By Bill Fotsch
If you have read the three previous posts, you know the importance of a clearly understood, common goal. You have done the homework, involved your employees, managers, financials and customers in determining the right definition of winning for your business right now. So what’s next?
The answer is this: it’s time to drive results, engaging everyone in the organization. A great starting point is to develop a scoreboard and an incentive plan.
The scoreboard should make it clear how the company is doing overall. It should also highlight the key drivers of success that employees can influence. Let’s discuss some examples.
- At AAMCOM, a telecom service company, the winning performance metric is revenue per paid hour. AAMCOM employees forecast revenue and paid hours for the next 2-3 months, so they can see what is coming down the pike. They update their forecast every week for everyone to see, and people learn client by client when revenue is moving up or moving down. Each week they discuss efficiency improvements, new sources of clients, increases in repeat revenue, and so on. Everyone learns each week.
- At Gourmet Events Hawaii, the winning performance metric is gross profit. Employees there realize that they win or lose with each event. So they track every event to see how they are doing and how it contributes to the whole. They look at the profit margins of different events and focus their sales efforts accordingly. And since they just got started, they ask every employee what he or she individually can do to improve gross margin and thus the likelihood of better performance.
- At One Week Bath, a remodeler based in Los Angeles, the winning performance metric is net profit. In this case the scoreboard is more complex. These employees have to track and forecast each job; they also must track backlog and operating expense. They make it manageable by breaking down the responsibilities.
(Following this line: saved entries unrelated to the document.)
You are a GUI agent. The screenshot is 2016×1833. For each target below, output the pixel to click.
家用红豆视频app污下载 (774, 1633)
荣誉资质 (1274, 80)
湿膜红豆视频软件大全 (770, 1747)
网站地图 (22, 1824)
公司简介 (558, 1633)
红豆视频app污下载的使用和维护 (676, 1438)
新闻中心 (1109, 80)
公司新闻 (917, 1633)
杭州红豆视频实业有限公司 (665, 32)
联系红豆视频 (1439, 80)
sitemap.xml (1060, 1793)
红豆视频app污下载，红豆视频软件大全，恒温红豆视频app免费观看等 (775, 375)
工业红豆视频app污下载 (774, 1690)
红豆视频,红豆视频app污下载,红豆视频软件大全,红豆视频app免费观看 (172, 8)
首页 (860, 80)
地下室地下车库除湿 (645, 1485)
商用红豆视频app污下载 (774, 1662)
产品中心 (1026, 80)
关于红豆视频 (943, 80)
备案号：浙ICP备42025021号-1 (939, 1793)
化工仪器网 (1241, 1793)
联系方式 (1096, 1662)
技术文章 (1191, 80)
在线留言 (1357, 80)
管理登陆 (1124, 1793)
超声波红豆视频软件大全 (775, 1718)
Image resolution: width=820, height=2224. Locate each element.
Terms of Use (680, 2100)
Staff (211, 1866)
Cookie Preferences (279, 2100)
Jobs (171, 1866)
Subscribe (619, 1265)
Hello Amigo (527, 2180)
The scoreboard lets everyone see how they contribute to the whole. (This company’s progress is particularly satisfying for me, since One Week Bath is one of the few coaching clients I have invested in.)
Once you have defined winning and have created a scoreboard that tracks and forecasts the key numbers, it’s important to share whatever incremental wealth you and your employees generate. I am a big fan of team-based annual incentive plans, plans that get reassessed as part of the yearly planning process. This sets up a natural quarterly progress review, focusing on what is working, what isn’t and what needs to be focused on. If sales are below plan, for example, what are the key reasons? What should we do about that? If margins are higher than expected, why is that—and how can we capitalize on the trend?
Be sure to celebrate wins along the way. Share the losses and discuss what can be learned from them. And if you come across a really powerful insight, please share it with us. That’s how we continue to grow in our understanding, refine our methodology, and win our own game.